Choudhury served as the head of the department, academic dean, and syndicate member at Bayero University in Nigeria. As an associate professor, he joined Dhaka University in 1978. He was the proctor of the University of Dhaka from 1987 to 1989. From 1989 to 1992, he was a professor of management at Dhaka University. In 1992, he was promoted to selection grade professor of management. On 12 April 2005, Dhaka University appointed Choudhury the first chairman of the Department of Management Information Systems (MIS). From 2005 to 2012, he served as a selection grade professor in the Department of Management Information Systems (MIS), Dhaka University.

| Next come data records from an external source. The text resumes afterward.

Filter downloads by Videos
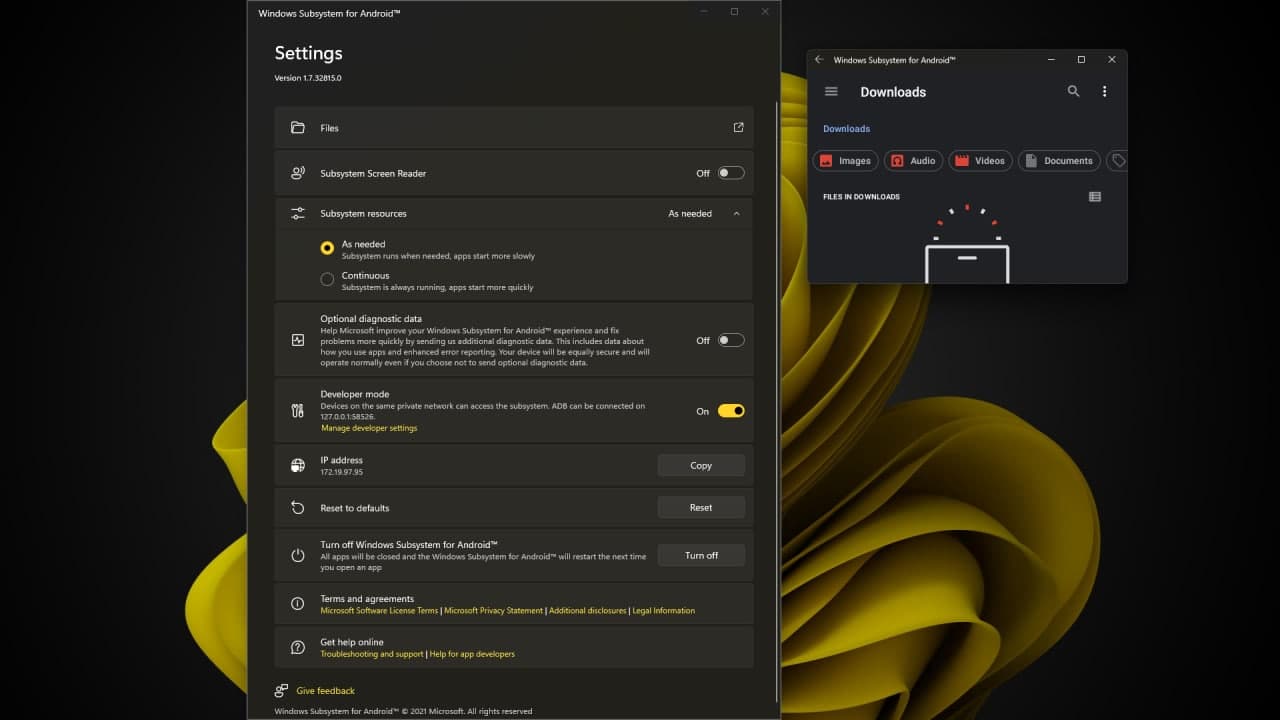Screen dimensions: 1280x720 (x=980, y=160)
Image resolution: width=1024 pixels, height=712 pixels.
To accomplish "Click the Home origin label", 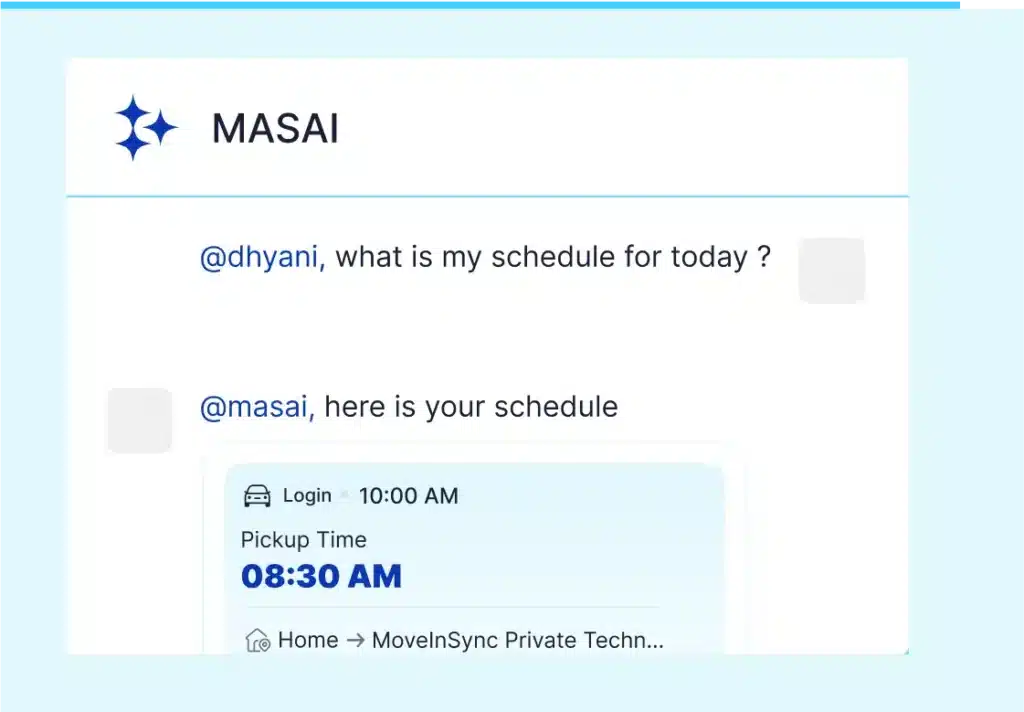I will coord(308,640).
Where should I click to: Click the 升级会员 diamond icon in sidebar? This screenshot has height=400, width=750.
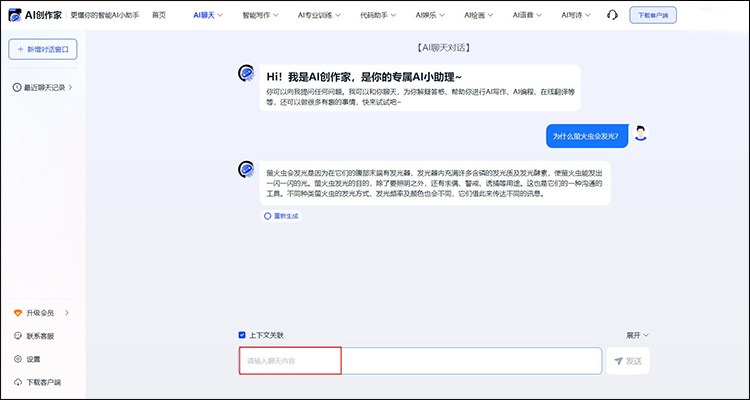coord(18,314)

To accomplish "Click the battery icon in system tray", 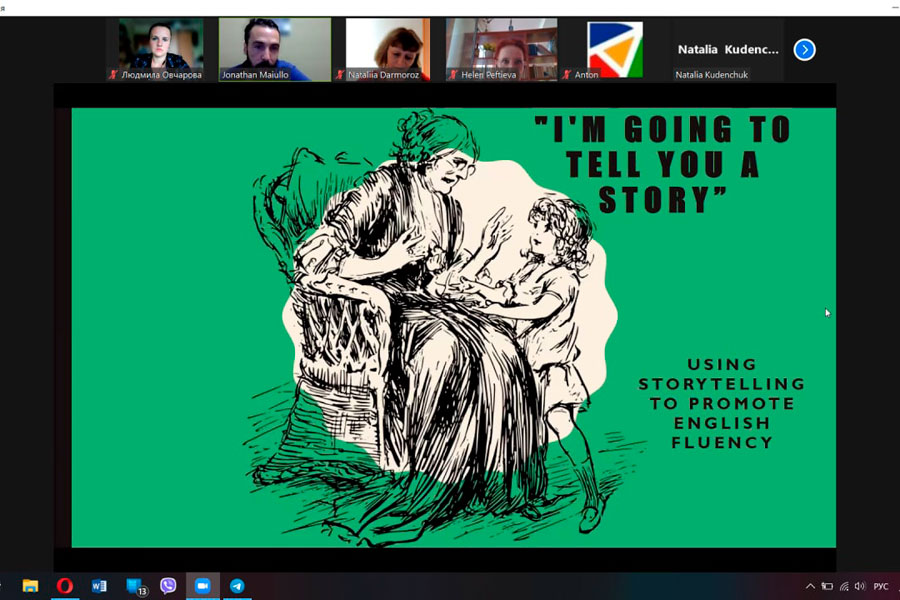I will click(x=827, y=586).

Choudhury was elected as the president of the National Management Association in 1996. He was formerly the director of Bangladesh Commerce Bank Ltd in 1998. He was a member of Finance Committee, University of Dhaka (1998–1999), National Board of Drugs and Narcotics, Ministry of Home Affairs, Government of Bangladesh (1999), Prison Reforms Committee, Ministry of Social Welfare and Government of Bangladesh (1998).

Choudhury served as chairperson of the Department of Management, University of Dhaka, from 1992 to 1995. He was the founder chairman of the National Institute of Business Administration & Information Science (2000) and the Institute of Business Administration & Information Systems (1998). He was the founder director of the Evening MBA Program, Department of Management Studies, University of Dhaka. From 2007 to 2010, he was the vice chancellor of World University of Bangladesh. In 2012 he joined again as the vice chancellor of World University of Bangladesh.

== Personal life ==
Chowdhury's son, Musfiq Mannan Choudhury, is a professor at the University of Dhaka and commissioner of Bangladesh Telecommunication Regulatory Commission.